Self-collected nasal swabs can make testing less invasive and more tolerable for patients than swabs taken by healthcare workers from the back of the nose (nasopharyngeal or NP swabs). For healthcare workers, self-collected nasal swabs can lower the risk of exposure to SARS-CoV-2, the virus that causes COVID-19. Healthcare workers can maintain at least 6 feet of separation from patients, which can help reduce the use of personal protective equipment and preserve limited supplies, according to the FDA.
But without proper instructions, patients may not collect an adequate sample for testing. Samples that are not collected correctly may not contain a sufficient amount of the virus (if present) to be detected, says FDA recommendations issued on October 7, 2020. Without proper sample collection, the test may give false-negative results and indicate that the patient is not infected, when, in fact, they are infected. “Health care providers have a critical role in helping patients perform self-collection accurately,” the recommendations say.
Those recommendations call upon healthcare providers to personally give step-by-step explanations of how to effectively collect nasal samples to patients. In addition, the FDA recommends providers give patients written or video instructions. In particular, healthcare providers should instruct patients to:
- Put the entire swab tip inside the nose and rub the side of the swab with moderate pressure against as much of the wall of the nostril—also called the anterior nares—as possible.
- Make four to five sweeping circles with the same swab in each nostril, for about 10-15 seconds per nostril. Both nostrils should be swabbed so that a sufficient sample is collected.
- Simply twirling the swab against one part of the inside of the nose or leaving the swab in the nose for 10-15 seconds is not proper technique and may result in an insufficient sample.
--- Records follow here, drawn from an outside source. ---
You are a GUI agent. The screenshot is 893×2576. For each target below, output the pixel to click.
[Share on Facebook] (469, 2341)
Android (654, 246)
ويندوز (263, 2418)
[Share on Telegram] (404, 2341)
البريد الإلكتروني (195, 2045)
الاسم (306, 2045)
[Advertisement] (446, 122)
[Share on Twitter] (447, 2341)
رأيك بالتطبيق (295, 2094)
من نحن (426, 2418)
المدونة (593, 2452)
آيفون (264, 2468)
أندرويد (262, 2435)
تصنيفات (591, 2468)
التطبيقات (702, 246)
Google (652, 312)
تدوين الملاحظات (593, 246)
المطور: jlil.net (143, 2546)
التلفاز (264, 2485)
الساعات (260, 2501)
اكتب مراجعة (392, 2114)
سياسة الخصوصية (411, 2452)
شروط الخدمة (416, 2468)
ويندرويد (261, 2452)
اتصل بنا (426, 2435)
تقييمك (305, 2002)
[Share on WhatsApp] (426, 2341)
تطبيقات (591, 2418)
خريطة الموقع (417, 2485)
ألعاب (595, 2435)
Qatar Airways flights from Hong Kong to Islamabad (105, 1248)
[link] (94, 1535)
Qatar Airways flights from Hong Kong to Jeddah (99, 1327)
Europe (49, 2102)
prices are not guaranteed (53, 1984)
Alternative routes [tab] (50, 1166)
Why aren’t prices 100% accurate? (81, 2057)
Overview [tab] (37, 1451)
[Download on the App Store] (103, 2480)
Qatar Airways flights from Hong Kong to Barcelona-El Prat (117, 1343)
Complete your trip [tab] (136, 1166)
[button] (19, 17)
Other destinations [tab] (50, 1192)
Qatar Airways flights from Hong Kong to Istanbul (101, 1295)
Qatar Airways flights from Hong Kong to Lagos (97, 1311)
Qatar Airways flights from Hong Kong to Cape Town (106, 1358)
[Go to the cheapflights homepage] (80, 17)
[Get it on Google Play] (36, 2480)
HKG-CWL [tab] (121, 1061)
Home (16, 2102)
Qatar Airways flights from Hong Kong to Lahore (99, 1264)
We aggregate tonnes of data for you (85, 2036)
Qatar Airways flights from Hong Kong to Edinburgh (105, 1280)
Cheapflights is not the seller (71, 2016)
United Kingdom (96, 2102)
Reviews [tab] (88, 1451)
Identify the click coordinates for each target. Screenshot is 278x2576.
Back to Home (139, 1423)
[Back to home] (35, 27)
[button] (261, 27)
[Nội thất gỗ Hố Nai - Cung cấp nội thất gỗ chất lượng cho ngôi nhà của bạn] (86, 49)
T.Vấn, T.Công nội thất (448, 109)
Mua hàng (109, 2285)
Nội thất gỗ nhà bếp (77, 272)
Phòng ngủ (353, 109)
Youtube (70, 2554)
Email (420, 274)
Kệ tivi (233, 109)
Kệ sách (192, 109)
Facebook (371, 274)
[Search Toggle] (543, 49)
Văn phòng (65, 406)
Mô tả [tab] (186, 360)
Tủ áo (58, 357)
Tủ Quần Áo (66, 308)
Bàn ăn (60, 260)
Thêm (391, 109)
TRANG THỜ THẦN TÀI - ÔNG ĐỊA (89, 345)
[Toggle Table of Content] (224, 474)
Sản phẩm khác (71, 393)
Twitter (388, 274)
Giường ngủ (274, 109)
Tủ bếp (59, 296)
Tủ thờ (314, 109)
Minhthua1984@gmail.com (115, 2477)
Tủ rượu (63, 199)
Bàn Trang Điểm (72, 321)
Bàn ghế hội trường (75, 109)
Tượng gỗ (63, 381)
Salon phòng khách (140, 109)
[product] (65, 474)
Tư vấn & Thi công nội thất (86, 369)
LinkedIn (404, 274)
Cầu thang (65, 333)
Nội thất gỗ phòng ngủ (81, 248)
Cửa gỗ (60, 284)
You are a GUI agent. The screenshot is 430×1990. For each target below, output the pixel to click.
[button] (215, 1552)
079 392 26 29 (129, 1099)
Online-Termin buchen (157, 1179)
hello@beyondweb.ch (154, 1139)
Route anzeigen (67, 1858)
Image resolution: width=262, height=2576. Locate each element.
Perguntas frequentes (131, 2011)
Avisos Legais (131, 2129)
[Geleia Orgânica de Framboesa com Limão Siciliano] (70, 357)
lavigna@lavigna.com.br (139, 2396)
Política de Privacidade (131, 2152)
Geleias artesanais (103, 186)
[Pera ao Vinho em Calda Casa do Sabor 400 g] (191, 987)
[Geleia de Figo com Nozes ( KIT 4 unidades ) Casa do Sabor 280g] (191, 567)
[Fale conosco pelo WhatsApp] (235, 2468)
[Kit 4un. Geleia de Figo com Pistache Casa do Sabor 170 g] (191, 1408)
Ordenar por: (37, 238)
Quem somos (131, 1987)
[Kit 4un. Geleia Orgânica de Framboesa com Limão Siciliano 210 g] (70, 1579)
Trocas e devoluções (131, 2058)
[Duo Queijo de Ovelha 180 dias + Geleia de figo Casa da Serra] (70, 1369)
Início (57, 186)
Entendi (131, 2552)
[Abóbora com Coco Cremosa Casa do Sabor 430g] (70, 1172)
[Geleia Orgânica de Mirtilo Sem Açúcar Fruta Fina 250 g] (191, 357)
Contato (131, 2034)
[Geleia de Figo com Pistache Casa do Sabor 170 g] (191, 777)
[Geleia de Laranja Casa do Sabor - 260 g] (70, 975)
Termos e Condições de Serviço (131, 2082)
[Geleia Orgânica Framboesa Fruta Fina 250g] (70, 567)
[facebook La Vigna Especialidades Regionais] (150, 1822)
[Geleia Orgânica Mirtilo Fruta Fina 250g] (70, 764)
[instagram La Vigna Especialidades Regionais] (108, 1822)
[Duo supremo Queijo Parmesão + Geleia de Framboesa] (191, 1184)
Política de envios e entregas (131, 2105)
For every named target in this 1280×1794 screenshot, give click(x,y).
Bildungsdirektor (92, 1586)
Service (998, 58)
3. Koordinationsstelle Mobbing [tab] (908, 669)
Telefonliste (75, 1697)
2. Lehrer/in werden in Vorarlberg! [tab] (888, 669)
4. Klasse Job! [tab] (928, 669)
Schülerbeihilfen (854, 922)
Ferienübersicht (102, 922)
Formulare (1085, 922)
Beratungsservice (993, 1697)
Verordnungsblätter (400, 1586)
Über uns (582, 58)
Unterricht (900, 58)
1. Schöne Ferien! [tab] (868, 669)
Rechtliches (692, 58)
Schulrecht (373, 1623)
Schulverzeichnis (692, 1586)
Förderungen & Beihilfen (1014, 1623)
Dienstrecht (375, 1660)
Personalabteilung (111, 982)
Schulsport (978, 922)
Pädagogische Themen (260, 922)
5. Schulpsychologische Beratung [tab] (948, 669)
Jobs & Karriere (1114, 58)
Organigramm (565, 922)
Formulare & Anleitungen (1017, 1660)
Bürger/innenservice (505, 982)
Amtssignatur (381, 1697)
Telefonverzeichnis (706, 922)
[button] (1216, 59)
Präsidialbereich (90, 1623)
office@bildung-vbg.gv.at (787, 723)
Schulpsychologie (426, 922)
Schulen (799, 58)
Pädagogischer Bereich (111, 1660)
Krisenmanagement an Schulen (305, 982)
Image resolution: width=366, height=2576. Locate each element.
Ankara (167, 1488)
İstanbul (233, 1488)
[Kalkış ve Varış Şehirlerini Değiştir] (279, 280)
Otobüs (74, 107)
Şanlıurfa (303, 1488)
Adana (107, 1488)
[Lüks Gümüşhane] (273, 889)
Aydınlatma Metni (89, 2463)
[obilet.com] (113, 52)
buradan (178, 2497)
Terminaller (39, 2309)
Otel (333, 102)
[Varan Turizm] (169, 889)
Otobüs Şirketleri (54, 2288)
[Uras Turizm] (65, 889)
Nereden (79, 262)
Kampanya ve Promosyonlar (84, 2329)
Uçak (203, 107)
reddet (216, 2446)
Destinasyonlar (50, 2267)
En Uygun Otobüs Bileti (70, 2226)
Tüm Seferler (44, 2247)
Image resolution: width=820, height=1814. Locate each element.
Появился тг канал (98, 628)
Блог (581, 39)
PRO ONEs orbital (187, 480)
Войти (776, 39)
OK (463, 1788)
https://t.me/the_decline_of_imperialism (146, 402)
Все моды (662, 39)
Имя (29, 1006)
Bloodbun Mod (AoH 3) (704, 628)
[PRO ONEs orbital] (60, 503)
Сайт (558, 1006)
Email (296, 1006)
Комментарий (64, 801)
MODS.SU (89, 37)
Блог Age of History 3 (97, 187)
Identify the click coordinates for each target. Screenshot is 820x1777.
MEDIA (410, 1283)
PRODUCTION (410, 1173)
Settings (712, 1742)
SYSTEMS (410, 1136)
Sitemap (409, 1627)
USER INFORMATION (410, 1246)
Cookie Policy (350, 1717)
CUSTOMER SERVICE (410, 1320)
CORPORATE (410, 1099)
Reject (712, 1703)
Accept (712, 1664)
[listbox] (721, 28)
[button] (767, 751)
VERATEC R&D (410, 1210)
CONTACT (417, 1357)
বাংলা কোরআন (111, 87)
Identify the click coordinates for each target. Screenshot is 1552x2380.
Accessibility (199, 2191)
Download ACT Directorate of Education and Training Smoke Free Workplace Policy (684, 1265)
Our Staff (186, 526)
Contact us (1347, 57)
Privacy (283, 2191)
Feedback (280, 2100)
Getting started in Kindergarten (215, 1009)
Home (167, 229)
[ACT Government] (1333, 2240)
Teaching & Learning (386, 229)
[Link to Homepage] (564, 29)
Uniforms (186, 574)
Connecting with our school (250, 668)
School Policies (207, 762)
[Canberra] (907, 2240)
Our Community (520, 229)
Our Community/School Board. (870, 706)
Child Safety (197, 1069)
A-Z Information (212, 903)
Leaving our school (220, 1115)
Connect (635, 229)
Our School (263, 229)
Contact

The recommendations also emphasize using the appropriate type of swab. Patients should only use the swab that they are provided and not substitute it with any other swab. Nasopharyngeal swabs and oropharyngeal specimens from the throat just behind the mouth are not appropriate for self-collection, the FDA adds.
The recommendations cite evidence that nasal specimens from the nostrils provide similar information to those from the back of the nose and throat, as long as the specimen is of good quality. Evidence comes from a French study of molecular detection of SARS-CoV-2 that found use of nasal swab specimens was nearly equivalent to the detection using nasopharyngeal swabs, which are considered to be the gold standard. SARS-CoV-2 detection from nasal samples showed high sensitivity and specificity. A U.S. study of 498 patients who both took their own nasal swabs and had nasopharyngeal swabs done by a healthcare professional reached a similar conclusion.
The FDA recommendations apply specifically to patients who are self-collecting in a healthcare setting. The FDA has approved some test kits that use samples that are self-collected by patients at home and then sent to a lab for testing. Patients who use these home-collection kits must follow the instructions for those specific test kits.
Recommendations on Providing Clear Instructions to Patients Who Self-Collect an Anterior Nares (Nasal) Sample in a Health Care Setting for SARS-CoV-2 Testing – Letter to Health Care Providers. Food and Drug Administration. Available online at https://www.fda.gov/medical-devices/letters-health-care-providers/recommendations-providing-clear-instructions-patients-who-self-collect-anterior-nares-nasal-sample?utm_medium=email&utm_source=govdelivery. Published October 7, 2020. Accessed October 13, 2020.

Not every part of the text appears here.